Tarefa do exercício A: Diga se as afirmações (i), (ii) e (iii) concordam com o trecho sobre o aperto no crédito. Responda sim ou não a cada uma e cite as palavras do trecho que decidem. (i) A Porto Seguro reduziu o limite de Rodrigues de 8.300 para 4.200 reais. (ii) Rodrigues recebeu aviso antes do corte no limite. (iii) Os bancos apertaram as regras no início deste ano.

Trecho do documento:
────────────────

Aperto nas condições de financiamento liderado por bancos estatais dificulta liberação de dinheiro e frustra planos de brasileiros

Por Luís Lima e Teo Cury
24 Maio 2015, 17h19

O administrador fluminense Hugo Rodrigues costumava usar seu cartão de crédito vinculado à seguradora Porto Seguro para compras pessoais e relacionadas ao seu trabalho, já que é vendedor autônomo. Numa das compras que realizou, percebeu que a operação foi cancelada por falta de crédito. No início do mês, sem que tenha havido qualquer mudança em sua renda, a Porto reduziu o limite de Rodrigues de 8.300 para 4.200 reais. “Não me comunicaram previamente. Simplesmente cortaram o limite sem que eu tivesse qualquer restrição de crédito ou deixasse de pagar qualquer fatura”, conta.

Assim como Rodrigues, muitos brasileiros têm enfrentado problemas na obtenção de crédito desde que os bancos apertaram as regras, no final do ano passado, temendo o aumento da inadimplência. Em algumas agências, gerentes são autorizados a reduzir o limite dos clientes sem qualquer aviso prévio, se notarem que os gastos estão avançando num ritmo maior do que a renda. O objetivo é limitar o risco de emprestar a possíveis maus pagadores. Contudo, o aperto também respinga naqueles que mantêm as contas em dia.

────────────────

Linhas de entrada:
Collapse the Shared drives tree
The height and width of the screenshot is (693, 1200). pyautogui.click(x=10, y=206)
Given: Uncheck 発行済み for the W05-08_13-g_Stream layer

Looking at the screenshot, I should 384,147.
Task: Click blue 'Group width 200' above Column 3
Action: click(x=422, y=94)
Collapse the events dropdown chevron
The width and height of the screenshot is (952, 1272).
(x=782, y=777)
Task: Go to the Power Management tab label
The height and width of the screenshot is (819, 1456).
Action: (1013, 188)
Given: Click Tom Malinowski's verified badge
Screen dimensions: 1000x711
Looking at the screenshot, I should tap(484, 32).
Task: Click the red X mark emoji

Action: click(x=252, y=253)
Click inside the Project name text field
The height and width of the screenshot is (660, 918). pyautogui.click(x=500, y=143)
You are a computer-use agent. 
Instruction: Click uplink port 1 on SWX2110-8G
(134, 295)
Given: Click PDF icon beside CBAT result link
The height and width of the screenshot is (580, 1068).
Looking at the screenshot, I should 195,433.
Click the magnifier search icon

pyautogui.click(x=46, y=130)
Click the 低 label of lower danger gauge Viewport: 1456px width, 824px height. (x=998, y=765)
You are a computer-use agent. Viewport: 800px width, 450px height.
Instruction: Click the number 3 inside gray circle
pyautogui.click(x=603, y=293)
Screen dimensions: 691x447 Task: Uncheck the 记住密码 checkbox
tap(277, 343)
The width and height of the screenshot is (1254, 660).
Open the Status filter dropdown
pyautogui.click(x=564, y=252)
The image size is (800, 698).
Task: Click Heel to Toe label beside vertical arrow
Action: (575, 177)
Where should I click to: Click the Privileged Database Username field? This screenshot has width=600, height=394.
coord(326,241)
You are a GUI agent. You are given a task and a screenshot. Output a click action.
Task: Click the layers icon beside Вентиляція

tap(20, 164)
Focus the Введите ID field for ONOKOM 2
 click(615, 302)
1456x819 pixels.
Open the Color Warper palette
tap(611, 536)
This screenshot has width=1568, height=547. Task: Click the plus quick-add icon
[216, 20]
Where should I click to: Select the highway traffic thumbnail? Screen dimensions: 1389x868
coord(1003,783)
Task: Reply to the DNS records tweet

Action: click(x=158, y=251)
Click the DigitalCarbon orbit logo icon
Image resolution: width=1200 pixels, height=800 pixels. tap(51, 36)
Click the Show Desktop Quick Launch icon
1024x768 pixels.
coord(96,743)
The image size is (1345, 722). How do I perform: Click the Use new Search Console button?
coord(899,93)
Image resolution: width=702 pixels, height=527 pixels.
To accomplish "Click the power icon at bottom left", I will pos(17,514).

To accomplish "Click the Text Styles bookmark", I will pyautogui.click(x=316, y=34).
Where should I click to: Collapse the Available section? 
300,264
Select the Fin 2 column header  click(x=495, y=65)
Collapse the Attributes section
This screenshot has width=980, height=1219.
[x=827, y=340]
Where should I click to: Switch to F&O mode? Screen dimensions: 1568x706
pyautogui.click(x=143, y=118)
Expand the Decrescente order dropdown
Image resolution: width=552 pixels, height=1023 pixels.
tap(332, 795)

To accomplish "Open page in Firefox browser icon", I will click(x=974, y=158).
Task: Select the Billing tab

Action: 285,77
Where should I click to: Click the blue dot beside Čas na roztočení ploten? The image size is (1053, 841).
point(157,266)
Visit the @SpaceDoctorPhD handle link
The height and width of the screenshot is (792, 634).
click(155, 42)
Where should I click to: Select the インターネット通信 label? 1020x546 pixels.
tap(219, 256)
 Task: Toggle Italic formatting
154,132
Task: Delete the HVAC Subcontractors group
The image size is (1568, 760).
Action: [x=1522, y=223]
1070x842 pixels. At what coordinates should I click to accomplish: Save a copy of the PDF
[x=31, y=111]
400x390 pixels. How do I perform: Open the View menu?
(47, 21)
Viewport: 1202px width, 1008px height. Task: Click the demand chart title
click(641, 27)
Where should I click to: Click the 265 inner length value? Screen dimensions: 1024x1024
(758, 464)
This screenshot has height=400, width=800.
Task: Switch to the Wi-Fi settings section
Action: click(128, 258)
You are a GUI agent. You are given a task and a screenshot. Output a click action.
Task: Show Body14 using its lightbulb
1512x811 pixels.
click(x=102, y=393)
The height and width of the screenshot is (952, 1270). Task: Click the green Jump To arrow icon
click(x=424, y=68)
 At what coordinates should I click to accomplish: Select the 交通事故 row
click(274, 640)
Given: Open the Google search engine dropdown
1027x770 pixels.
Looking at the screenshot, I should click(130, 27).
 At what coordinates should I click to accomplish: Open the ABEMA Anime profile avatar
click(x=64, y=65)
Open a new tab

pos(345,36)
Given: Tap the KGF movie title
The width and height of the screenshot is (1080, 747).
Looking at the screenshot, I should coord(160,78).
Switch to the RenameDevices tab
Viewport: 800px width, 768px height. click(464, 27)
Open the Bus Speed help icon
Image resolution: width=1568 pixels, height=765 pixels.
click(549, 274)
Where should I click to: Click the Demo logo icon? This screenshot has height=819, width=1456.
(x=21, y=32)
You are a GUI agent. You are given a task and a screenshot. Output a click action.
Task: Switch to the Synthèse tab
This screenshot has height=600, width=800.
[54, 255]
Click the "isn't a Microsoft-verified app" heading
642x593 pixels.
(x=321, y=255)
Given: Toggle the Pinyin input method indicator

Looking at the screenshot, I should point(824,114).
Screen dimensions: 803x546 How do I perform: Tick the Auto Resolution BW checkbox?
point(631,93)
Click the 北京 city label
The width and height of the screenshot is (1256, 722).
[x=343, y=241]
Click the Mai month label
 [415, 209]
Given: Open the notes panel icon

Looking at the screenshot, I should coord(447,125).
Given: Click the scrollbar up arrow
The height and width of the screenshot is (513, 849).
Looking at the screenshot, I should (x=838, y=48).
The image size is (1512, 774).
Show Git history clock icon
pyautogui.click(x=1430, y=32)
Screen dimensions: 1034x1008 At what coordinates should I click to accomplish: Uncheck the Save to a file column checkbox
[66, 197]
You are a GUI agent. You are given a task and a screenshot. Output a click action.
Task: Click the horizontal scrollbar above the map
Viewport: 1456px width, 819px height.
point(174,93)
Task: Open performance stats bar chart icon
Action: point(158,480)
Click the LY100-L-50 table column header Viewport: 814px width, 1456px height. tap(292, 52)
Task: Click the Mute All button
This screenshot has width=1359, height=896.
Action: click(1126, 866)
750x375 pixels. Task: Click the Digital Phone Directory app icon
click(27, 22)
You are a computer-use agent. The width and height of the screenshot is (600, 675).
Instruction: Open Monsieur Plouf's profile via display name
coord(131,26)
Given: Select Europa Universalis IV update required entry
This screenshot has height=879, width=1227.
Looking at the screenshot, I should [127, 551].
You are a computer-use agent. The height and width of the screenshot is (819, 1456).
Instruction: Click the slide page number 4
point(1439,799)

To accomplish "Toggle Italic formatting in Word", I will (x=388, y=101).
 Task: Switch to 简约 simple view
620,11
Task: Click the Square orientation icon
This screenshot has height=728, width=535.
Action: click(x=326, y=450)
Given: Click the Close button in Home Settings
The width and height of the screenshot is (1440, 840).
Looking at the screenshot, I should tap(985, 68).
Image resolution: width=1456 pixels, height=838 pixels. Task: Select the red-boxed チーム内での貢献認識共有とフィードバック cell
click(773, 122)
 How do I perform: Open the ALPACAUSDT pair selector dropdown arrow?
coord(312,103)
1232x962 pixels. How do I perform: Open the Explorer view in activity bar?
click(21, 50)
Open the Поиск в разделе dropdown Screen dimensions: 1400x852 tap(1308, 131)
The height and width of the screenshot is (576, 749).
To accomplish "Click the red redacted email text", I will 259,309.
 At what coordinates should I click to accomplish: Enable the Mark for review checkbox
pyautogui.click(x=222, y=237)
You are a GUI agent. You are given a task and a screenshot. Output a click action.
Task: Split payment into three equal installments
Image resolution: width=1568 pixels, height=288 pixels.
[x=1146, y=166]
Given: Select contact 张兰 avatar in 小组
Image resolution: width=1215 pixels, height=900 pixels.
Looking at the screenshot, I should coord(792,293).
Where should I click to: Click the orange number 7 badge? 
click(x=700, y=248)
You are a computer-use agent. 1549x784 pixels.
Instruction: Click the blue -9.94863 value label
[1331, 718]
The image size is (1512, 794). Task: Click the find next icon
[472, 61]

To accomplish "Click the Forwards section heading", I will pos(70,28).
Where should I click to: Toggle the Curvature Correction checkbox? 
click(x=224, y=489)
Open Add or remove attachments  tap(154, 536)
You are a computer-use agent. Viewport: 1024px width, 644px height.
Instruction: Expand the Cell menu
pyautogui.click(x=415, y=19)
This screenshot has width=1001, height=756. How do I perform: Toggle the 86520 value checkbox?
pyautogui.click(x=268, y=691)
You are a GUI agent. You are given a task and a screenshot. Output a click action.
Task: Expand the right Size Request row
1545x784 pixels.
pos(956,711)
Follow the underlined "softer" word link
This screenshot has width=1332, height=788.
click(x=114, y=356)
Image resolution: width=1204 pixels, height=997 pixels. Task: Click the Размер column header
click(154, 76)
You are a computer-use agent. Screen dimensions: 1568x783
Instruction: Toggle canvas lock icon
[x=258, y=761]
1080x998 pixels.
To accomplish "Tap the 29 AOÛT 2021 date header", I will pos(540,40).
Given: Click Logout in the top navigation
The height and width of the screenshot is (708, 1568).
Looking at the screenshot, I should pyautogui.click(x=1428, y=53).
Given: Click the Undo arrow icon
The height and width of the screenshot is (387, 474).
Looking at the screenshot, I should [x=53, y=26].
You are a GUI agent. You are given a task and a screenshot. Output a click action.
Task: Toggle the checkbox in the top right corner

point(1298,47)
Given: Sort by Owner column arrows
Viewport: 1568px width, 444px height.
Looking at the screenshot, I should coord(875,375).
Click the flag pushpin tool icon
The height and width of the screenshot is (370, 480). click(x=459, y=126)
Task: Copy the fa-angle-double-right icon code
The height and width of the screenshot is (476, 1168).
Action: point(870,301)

────────────────

Tarefa do exercício B: Reescreva como tabela Markdown as linhas da listagem, começando pela linha que contém "Where should I click to: Click the orange" e seguindo até a linha que contém "click(154, 76)", com as duas incluídas. Use as colunas Nº e Linha e deixe de fora as linhas em branco.

Resultado da tarefa A:
(i) Sim: "a Porto reduziu o limite de Rodrigues de 8.300 para 4.200 reais"
(ii) Não: "Não me comunicaram previamente."
(iii) Não: "desde que os bancos apertaram as regras, no final do ano passado"

Resultado da tarefa B:
| Nº | Linha |
|---|---|
| 1 | Where should I click to: Click the orange number 7 badge?  |
| 2 | click(x=700, y=248) |
| 3 | You are a computer-use agent. 1549x784 pixels. |
| 4 | Instruction: Click the blue -9.94863 value label |
| 5 | [1331, 718] |
| 6 | The image size is (1512, 794). Task: Click the find next icon |
| 7 | [472, 61] |
| 8 | To accomplish "Click the Forwards section heading", I will pos(70,28). |
| 9 | Where should I click to: Toggle the Curvature Correction checkbox?  |
| 10 | click(x=224, y=489) |
| 11 | Open Add or remove attachments  tap(154, 536) |
| 12 | You are a computer-use agent. Viewport: 1024px width, 644px height. |
| 13 | Instruction: Expand the Cell menu |
| 14 | pyautogui.click(x=415, y=19) |
| 15 | This screenshot has width=1001, height=756. How do I perform: Toggle the 86520 value checkbox? |
| 16 | pyautogui.click(x=268, y=691) |
| 17 | You are a GUI agent. You are given a task and a screenshot. Output a click action. |
| 18 | Task: Expand the right Size Request row |
| 19 | 1545x784 pixels. |
| 20 | pos(956,711) |
| 21 | Follow the underlined "softer" word link |
| 22 | This screenshot has width=1332, height=788. |
| 23 | click(x=114, y=356) |
| 24 | Image resolution: width=1204 pixels, height=997 pixels. Task: Click the Размер column header |
| 25 | click(154, 76) |